## Instructions to follow
Every line of the material below should be output exactly as written, with the images skipped.

***** Provided records

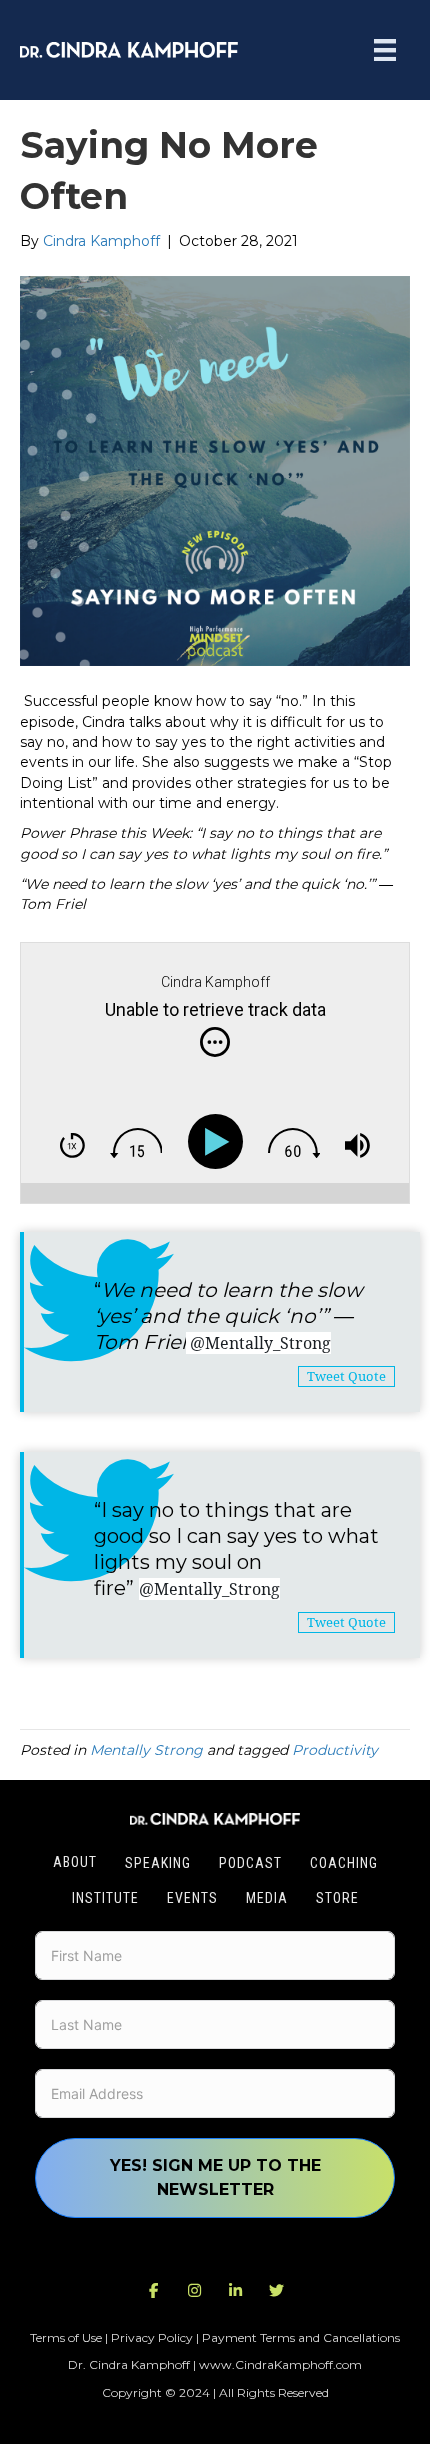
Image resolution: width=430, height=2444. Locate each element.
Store (337, 1898)
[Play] (219, 1141)
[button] (154, 2291)
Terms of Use (66, 2337)
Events (192, 1898)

**********

## Output of the task
Image resolution: width=430, height=2444. Locate each element.
Store (337, 1898)
[Play] (219, 1141)
[button] (154, 2291)
Terms of Use (66, 2337)
Events (192, 1898)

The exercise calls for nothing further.